# Monark 14 ft upgrades



## water bouy (Jul 28, 2016)

Thought I'd start a thread for the boat a bought last weekend, a 14 ft Monark. My plan will vary as I go along. So far I'm only doing a floor and bench seats. It has rounded runners or stringers, whatever you call ems, 11 inches on center. Going to frame it with standard 2x4s and 2x2s and 3/4 exterior plywood, all coated with Titebond Ultimate. I must have read a hundred threads and decided I'll only use it for a few years anyhow so no need to spend big money and it needs the weight of wood. I'll take pics as I go. Already found a 25 Evinrude to replace the 9.9 Mercury. This little boat is rated for a 30hp. Planning to use a hole saw to match the ribs and if it lays securely enough I'll only need a few rivets or screws. I can't seem to find marine carpet anywhere so pontoon vinyl is the plan for now. You can see where the factory used vinyl on the shelf at the front.


----------



## water bouy (Jul 29, 2016)

Lumber and two $10 circular saw horses.






Two inch od hole saw for 2" od ribs.






Screwed two 2x4s on top of a 2x6 and mark for holes.






Hole saws are wonderful things.






Cut one 54" long, the most the benches will allow and tada, holes are not right. The rib centers are also 10" and 10 1/2" as well as 11".






Measure and cut for each center.






That's more like it.

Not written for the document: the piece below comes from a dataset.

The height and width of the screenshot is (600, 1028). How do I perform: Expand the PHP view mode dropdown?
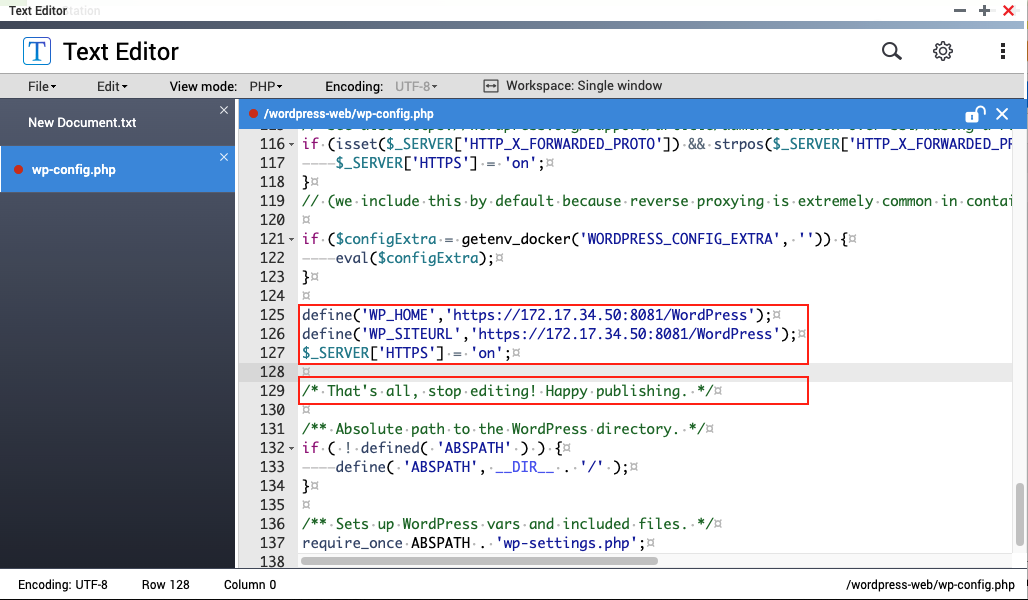266,87
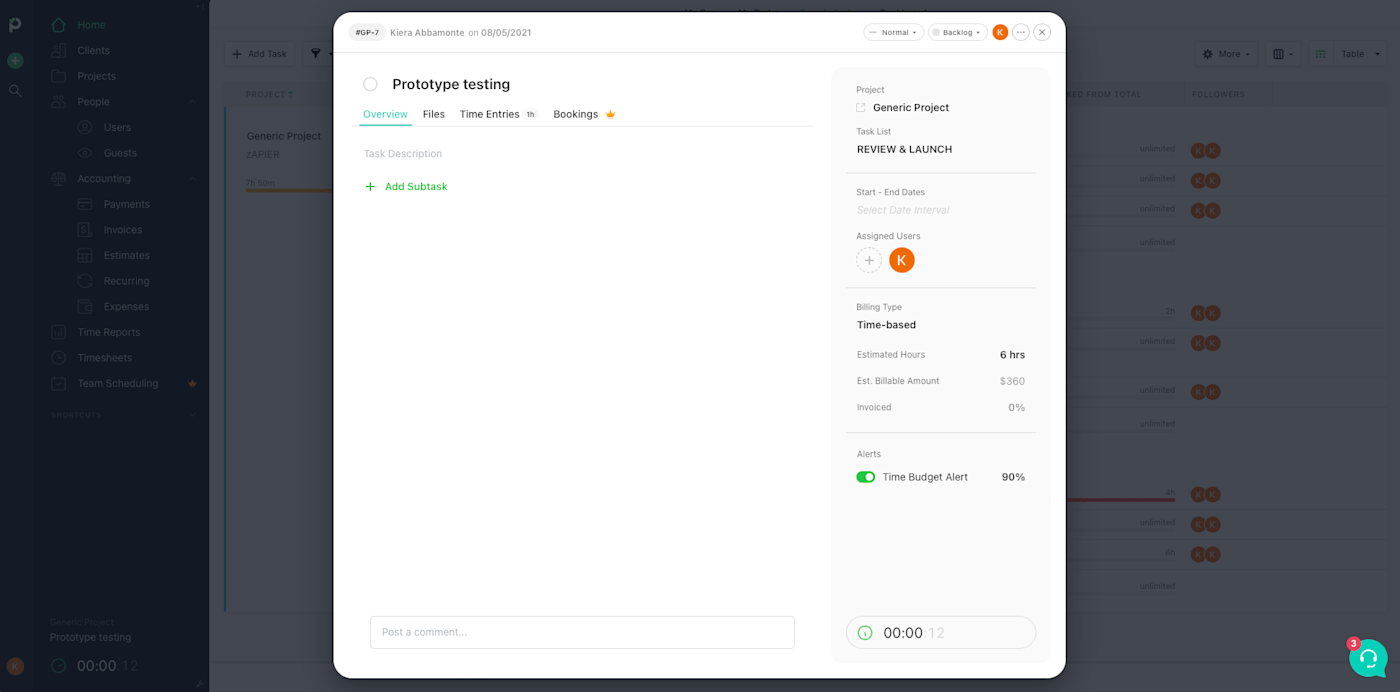
Task: Open the Normal priority dropdown
Action: [x=893, y=32]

This will be an easy job. It may take forever though.






The factory put a shelf behind the rear bench, probably for a gas tank which I'll leave as is for access to the drain plug, to pull wires and because of laziness.


----------



## uncndl1 (Jul 30, 2016)

Nice start on your project, keep is updated 

Sent from my SCH-I545 using Tapatalk


----------



## water bouy (Jul 30, 2016)

Thanks kindly. While i was at Lowes I checked out their carpet with the rubber backing. Anybody recommend it? I got a couple more runners done today and decided it needs a casting deck at bench level after all. It'll have plenty of room underneath for a battery and whatnots and if I find it sits too high it'll be easy to take off.


----------



## oakchas (Jul 31, 2016)

water bouy said:


> Thanks kindly. While i was at Lowes I checked out their carpet with the rubber backing. Anybody recommend it? I got a couple more runners done today and decided it needs a casting deck at bench level after all. It'll have plenty of room underneath for a battery and whatnots and if I find it sits too high it'll be easy to take off.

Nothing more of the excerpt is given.